Inaccurate: The link between vaccines and autism has already been disproved in several studies.
FULL CLAIM: When you give an injection like a vaccine, it explodes inside like a cluster bomb. All these diseases (diabetes, cancer, thyroid issues, etc.) use [sic] to be rare. Autism use [sic] to be 1 in 10,000. Now it’s 1 in 50. Now, where is it all coming from? Vaccines are doing it.
This blog article, published in June 2019, has been shared more than 24,000 times and went viral on Facebook in October 2019. The article contains numerous claims about vaccines, purportedly made by many physicians. The very first claim, found in the meme at the top of the page, is made by Dr. Shiv Chopra: “When you give an injection like a vaccine, it explodes inside like a cluster bomb. All these diseases (diabetes, cancer, thyroid issues, etc.) use [sic] to be rare. Autism use [sic] to be 1 in 10,000. Now it’s 1 in 50. Now, where is it all coming from? Vaccines are doing it.” This claim has also been propagated in various forms in other outlets such as GlobalResearch and the National Vaccine Information Center.
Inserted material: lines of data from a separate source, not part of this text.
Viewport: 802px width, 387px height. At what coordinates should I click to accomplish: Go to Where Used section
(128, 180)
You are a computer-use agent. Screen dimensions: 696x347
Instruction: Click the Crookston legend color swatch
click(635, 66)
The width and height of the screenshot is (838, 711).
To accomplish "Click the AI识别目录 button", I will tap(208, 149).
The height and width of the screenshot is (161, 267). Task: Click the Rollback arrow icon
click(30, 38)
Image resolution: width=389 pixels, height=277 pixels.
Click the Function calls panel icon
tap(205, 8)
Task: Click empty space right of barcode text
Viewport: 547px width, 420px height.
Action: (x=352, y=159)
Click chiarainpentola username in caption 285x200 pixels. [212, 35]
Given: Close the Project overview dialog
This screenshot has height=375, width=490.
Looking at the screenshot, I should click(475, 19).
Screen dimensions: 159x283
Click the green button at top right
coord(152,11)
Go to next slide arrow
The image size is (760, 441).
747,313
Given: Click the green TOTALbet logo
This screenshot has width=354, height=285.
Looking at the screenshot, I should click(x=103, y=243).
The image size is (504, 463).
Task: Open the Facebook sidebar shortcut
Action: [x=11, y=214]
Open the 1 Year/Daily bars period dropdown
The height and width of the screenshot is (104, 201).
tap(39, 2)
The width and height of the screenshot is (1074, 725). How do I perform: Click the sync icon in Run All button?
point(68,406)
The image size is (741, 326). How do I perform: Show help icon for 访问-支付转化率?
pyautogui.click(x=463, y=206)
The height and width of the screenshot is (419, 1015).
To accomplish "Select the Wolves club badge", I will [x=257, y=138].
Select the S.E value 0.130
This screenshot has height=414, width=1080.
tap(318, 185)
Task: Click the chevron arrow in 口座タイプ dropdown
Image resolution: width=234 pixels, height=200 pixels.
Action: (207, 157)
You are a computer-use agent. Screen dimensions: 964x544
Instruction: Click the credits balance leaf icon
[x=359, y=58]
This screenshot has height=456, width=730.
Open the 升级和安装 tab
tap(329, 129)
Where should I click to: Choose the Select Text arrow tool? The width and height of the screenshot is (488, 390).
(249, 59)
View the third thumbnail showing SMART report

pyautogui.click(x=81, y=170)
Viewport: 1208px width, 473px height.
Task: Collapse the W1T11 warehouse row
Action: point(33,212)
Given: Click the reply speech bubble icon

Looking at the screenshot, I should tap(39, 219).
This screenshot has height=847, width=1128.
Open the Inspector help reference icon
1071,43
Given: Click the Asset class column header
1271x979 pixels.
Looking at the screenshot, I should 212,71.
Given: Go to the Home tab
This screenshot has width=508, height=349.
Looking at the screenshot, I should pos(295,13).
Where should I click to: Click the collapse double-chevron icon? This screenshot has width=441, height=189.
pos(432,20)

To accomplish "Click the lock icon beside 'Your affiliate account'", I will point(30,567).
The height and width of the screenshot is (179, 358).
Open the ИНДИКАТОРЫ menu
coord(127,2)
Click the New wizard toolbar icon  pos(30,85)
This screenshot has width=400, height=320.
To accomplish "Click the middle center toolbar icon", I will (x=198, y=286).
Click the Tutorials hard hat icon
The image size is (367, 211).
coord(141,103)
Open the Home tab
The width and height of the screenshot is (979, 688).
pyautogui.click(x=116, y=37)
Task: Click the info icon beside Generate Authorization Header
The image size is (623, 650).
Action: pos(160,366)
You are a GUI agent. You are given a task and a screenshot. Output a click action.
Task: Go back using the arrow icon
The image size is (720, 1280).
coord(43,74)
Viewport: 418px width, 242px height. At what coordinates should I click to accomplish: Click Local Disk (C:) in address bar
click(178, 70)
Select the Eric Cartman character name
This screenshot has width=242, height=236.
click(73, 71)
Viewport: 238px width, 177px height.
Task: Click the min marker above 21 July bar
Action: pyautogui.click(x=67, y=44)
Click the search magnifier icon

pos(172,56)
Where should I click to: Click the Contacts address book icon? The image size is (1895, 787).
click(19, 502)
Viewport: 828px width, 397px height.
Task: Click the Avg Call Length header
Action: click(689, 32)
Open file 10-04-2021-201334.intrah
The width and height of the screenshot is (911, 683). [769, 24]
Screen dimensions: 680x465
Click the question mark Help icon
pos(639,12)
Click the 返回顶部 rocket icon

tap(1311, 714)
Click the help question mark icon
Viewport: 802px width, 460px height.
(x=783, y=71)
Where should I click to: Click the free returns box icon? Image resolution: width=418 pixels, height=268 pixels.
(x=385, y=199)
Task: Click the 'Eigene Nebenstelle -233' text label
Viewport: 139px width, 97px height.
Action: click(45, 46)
The claim appears to be a paraphrase of a quote from a speech by Chopra in 2013. He cited no study to support the claim that vaccines are behind the increased incidences of diabetes, cancer, autism etc. The basis of the claim appears to be that, because these increased incidences of diseases occurred after vaccination uptake was increased, vaccines must be the cause (the post hoc ergo propter hoc fallacy).
CDC data does indicate a general upward trend in the incidence of autism over time, but due consideration should also be given to other changes that have occurred over the past few decades, such as an increased awareness of the condition by clinicians, as well as changes in the way autism is diagnosed. The fact is that numerous studies all over the world have shown no link between vaccines and autism[1,2,3,4,5,6], with the latest one just published in 2019, which examined more than 600,000 children and again found no link.)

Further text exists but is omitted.